Zwei Bücher über Schabowskis Irrtum und Schabowskis Rechtfertigungen.

Für die ARD hatte der Historiker und Filmemacher Florian Huber eine Dokumentation über Günter Schabowskis berühmte Pressekonferenz gedreht. In seinem Buch liefert er nun die Biografie dieses Schicksalstages, montiert aus verschiedenen Perspektiven: Es kommen Beteiligte zu Wort, Funktionäre, Journalisten, Grenzwächter, Privatleute. Dabei wird Schabowski in dieser minutiösen, vielstimmigen Rekonstruktion der Ereignisse mehr und mehr zum Buhmann, der das Drama durch Bequemlichkeit und Schusselei erst möglich machte. Schabowski fehlte nicht nur im Politbüro, als das Papier mit der neuen Reiseregelung abgenickt wurde; er war auch nicht dabei, als Egon Krenz den Inhalt des Zettels dem Zentralkomitee vortrug. Und so war ausgerechnet Schabowski als Politbüro-Sprecher herzlich uninformiert, als er am Abend des 9. November 1989 die entscheidende Pressekonferenz leitete und erst auf Nachfrage jene entscheidenden zwei Worte stammelte: „Sofort. Unverzüglich!“

Unfassbar für den Leiter der Hauptabteilung Pass- und Meldewesen im Innenministerium, Gerhard Lauter, der das Papier maßgeblich formuliert hatte: „Das Leben hatte uns eingeholt. Ich konnte dann nichts mehr zurücknehmen“, bekennt der ehemalige Oberst zerknirscht. Doch ob die Geschichte mit einer Frist bis zum Morgengrauen tatsächlich geordneter verlaufen wäre, kann freilich keiner beantworten.
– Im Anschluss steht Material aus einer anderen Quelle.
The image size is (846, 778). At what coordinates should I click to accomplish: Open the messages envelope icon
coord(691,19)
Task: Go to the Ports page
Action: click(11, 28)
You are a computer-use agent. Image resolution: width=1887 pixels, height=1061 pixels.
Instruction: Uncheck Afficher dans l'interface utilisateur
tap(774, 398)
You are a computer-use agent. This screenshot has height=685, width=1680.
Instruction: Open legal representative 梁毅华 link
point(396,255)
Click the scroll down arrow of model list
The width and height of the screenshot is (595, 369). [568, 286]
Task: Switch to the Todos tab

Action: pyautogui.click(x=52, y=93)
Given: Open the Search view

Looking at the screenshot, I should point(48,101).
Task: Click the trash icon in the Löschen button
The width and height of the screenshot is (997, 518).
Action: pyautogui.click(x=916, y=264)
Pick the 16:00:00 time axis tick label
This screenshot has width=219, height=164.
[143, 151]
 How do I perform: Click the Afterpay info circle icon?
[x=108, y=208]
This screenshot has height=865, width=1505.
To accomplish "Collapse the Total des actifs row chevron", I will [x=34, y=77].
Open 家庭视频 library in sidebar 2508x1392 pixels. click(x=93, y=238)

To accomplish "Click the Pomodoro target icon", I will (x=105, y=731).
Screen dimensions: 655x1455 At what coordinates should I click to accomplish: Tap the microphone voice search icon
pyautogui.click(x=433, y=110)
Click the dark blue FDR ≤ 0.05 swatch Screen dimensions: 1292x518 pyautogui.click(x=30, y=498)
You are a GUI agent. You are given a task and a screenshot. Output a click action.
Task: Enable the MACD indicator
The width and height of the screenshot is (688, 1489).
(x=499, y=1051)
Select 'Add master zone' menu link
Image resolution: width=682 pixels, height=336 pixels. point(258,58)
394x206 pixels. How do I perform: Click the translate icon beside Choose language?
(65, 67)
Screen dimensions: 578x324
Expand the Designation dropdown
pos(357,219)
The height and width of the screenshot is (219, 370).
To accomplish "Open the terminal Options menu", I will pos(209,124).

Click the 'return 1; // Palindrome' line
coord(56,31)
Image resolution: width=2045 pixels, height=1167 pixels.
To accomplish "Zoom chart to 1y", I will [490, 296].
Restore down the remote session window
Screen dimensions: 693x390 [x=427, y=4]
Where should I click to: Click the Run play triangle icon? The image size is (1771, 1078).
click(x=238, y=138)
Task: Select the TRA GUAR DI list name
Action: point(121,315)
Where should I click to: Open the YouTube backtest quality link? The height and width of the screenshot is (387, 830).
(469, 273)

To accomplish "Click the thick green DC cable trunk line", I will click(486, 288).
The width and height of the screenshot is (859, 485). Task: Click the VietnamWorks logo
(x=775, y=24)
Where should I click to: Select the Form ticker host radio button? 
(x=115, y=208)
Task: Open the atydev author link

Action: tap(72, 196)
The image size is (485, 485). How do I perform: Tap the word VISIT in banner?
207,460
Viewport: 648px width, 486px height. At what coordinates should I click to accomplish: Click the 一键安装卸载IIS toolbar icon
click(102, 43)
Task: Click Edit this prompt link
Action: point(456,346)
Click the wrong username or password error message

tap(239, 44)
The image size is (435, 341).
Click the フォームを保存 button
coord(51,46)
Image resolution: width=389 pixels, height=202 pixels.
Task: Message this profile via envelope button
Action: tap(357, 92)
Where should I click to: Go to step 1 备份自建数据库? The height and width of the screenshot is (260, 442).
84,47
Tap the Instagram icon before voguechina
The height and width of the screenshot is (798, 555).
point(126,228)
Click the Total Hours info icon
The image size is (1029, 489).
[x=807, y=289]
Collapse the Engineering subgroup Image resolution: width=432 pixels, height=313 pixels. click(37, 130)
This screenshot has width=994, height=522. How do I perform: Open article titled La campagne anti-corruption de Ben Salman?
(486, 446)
Unvorstellbar war die rasante Entwicklung auch für alle anderen Entscheidungsträger, die sich fortan einfach tot stellten und den Dingen ihren Lauf ließen. „Wir hatten den Eindruck“, sagt der Botschaftsgesandte der Sowjetunion in Berlin, Igor Maximytschew, „dass die ganze Führung der Deutschen Demokratischen Republik wie vom Erdboden verschluckt war.“

Und am Grenzübergang Bornholmer Straße blieb ein Mann sich selbst überlassen, für den die DDR sein Leben war. Niemand half ihm in jener Nacht, keiner gab ihm noch einen Befehl oder nur einen Rat. Der Oberstleutnant der Grenztruppen, Harald Jäger, musste eigenmächtig entscheiden, und so öffnete er eine halbe Stunde vor Mitternacht die Grenze, damit es nicht zum Blutvergießen kam.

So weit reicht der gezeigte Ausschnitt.